Output nothing but the lines from the line with "Task: Click the 河南省中等职业教育学历认证网 site title" through the end of the listing below, both ends included.
----
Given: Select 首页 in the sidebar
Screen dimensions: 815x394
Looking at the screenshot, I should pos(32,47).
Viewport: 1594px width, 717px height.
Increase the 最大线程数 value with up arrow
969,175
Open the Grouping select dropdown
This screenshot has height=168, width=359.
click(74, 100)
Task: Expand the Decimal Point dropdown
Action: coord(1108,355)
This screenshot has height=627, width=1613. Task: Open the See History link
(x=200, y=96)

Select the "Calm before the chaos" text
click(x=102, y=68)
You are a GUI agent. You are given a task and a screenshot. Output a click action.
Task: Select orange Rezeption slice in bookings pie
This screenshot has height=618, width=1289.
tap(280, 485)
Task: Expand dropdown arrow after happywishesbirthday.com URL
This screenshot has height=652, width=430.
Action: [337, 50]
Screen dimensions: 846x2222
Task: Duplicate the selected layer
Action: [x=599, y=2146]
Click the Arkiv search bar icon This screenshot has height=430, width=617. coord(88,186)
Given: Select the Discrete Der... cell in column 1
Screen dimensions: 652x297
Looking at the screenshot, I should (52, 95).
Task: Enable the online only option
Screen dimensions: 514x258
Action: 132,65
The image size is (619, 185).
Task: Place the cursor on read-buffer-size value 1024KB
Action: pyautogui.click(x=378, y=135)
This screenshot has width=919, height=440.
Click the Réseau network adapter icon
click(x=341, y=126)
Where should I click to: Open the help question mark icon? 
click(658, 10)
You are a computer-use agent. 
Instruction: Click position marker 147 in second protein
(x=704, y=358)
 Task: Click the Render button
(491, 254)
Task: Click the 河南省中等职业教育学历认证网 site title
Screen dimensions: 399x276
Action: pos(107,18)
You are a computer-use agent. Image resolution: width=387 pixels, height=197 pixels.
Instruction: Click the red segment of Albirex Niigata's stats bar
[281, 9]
----
EXERCISE OUTPUT »
Task: Click the 河南省中等职业教育学历认证网 site title
Screen dimensions: 399x276
Action: pos(107,18)
You are a computer-use agent. Image resolution: width=387 pixels, height=197 pixels.
Instruction: Click the red segment of Albirex Niigata's stats bar
[281, 9]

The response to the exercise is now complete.